Inspiration has given us this glance into the life of the Athenians, who, with all their knowledge, refinement, and art, were yet sunken in vice, that it might be seen how God, through His servant, rebuked idolatry and the sins of a proud, self-sufficient people. The words of the apostle, and the description of his attitude and surroundings, as traced by the pen of inspiration, were to be handed down to all coming generations, bearing witness of his unshaken confidence, his courage in loneliness and adversity, and the victory he gained for Christianity in the very heart of paganism.
Paul's words contain a treasure of knowledge for the church. He was in a position where he might easily have said that which would have irritated his proud listeners and brought himself into difficulty. Had his oration been a direct attack upon their gods and the great men of the city, he would have been in danger of meeting the fate of Socrates. But with a tact born of divine love, he carefully drew their minds away from heathen deities, by revealing to them the true God, who was to them unknown.
Today the truths of Scripture are to be brought before the great men of the world in order that they may choose between obedience to God's law and allegiance to the prince of evil. God sets everlasting truth before them—truth that will make them wise unto salvation, but He does not force them to accept it. If they turn from it, He leaves them to themselves, to be filled with the fruit of their own doings.
“The preaching of the cross is to them that perish foolishness; but unto us which are saved it is the power of God. For it is written, I will destroy the wisdom of the wise, and will bring to nothing the understanding of the prudent.” “God hath chosen the foolish things of the world to confound the wise; and God hath chosen the weak things of the world to confound the things which are mighty; and base things of the world, and things which are despised, hath God chosen, yea, and things which are not, to bring to nought things that are.” 1 Corinthians 1:18, 19, 27, 28. Many of the greatest scholars and statesmen, the world's most eminent men, will in these last days turn from the light because the world by wisdom knows not God. Yet God's servants are to improve every opportunity to communicate the truth to these men. Some will acknowledge their ignorance of the things of God and will take their place as humble learners at the feet of Jesus, the Master Teacher.

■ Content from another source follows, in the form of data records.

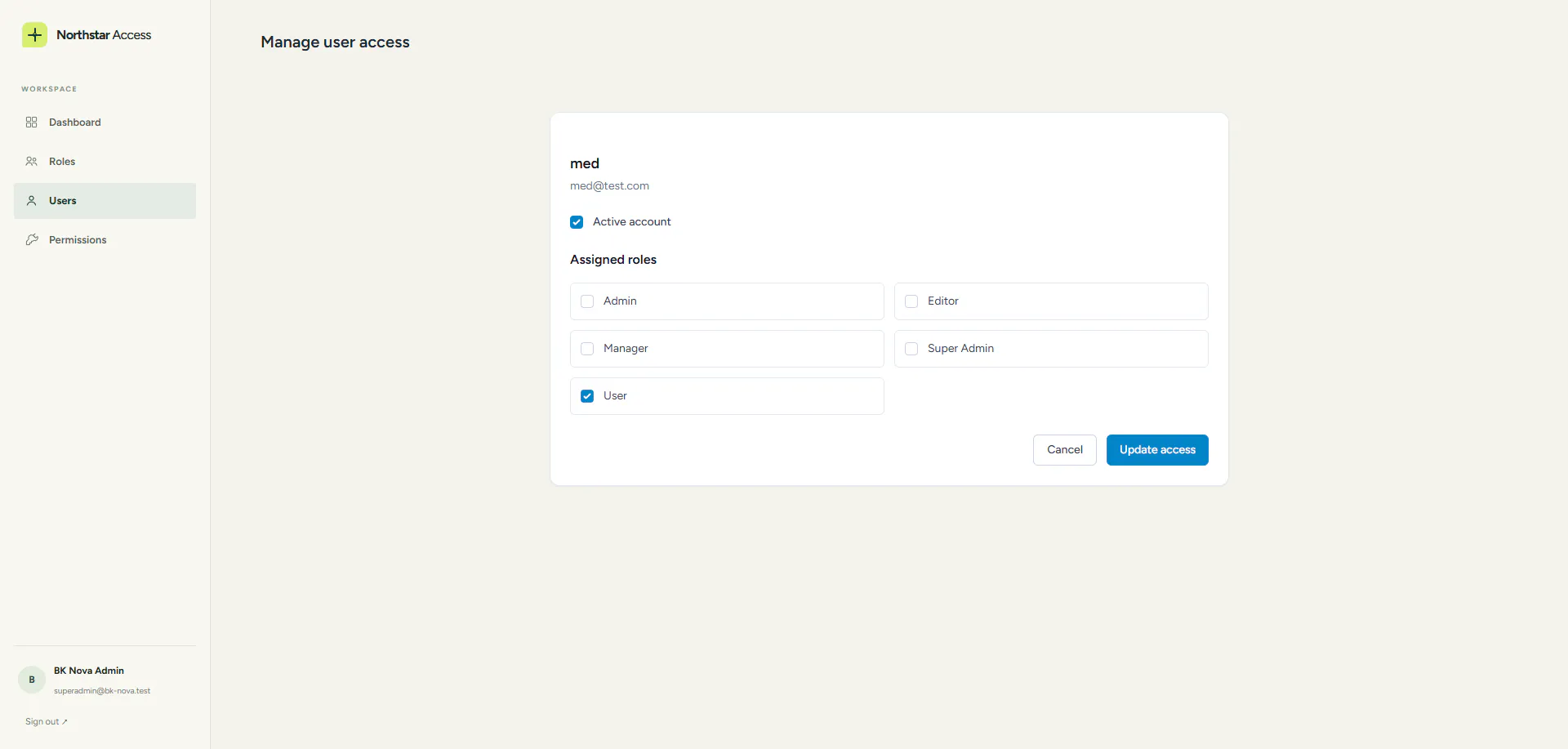This screenshot has height=749, width=1568.
Task: Open the Dashboard menu item
Action: pos(105,123)
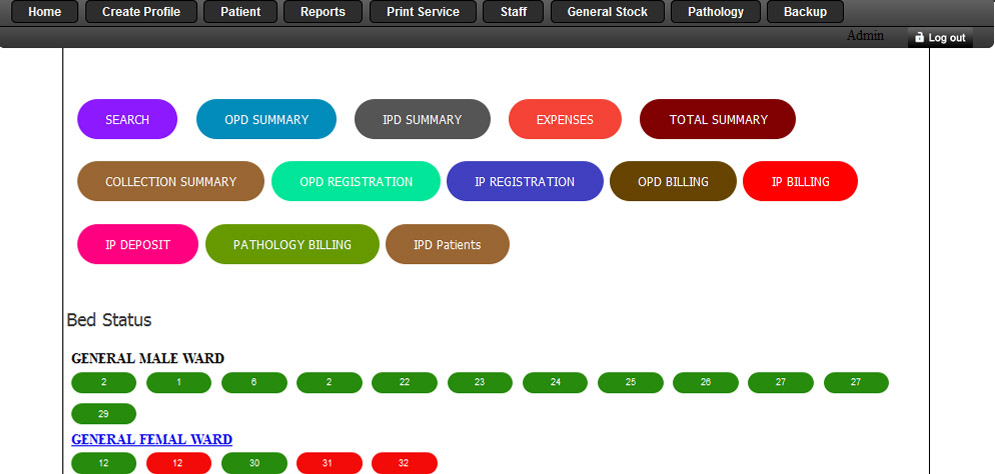Viewport: 995px width, 474px height.
Task: Open the OPD SUMMARY report
Action: coord(266,119)
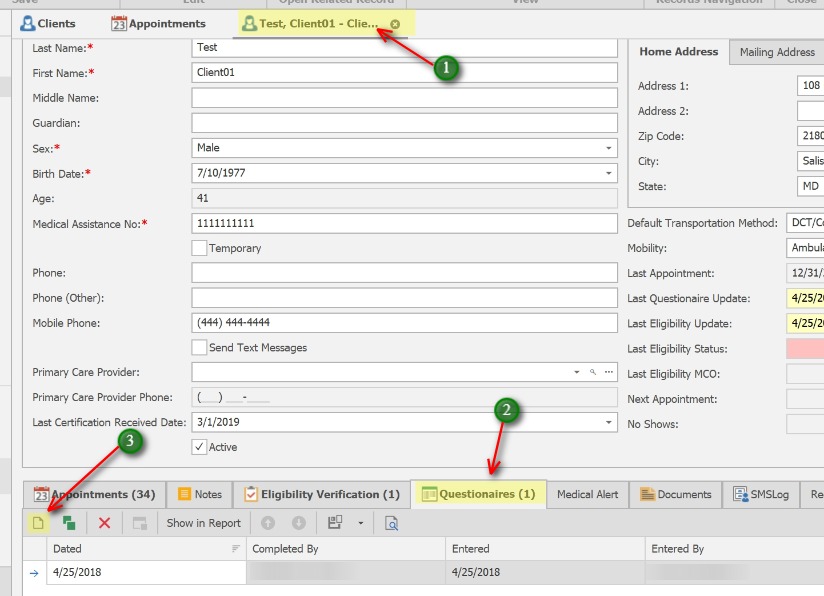Close the Test, Client01 tab
Image resolution: width=824 pixels, height=596 pixels.
pyautogui.click(x=395, y=24)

In every effort to reach the higher classes, the worker for God needs strong faith. Appearances may seem forbidding, but in the darkest hour there is light above. The strength of those who love and serve God will be renewed day by day. The understanding of the Infinite is placed at their service, that in carrying out His purposes they may not err. Let these workers hold the beginning of their confidence firm unto the end, remembering that the light of God's truth is to shine amid the darkness that enshrouds our world. There is to be no despondency in connection with God's service. The faith of the consecrated worker is to stand every test brought to bear upon it. God is able and willing to bestow upon His servants all the strength they need and to give them the wisdom that their varied necessities demand. He will more than fulfill the highest expectations of those who put their trust in Him.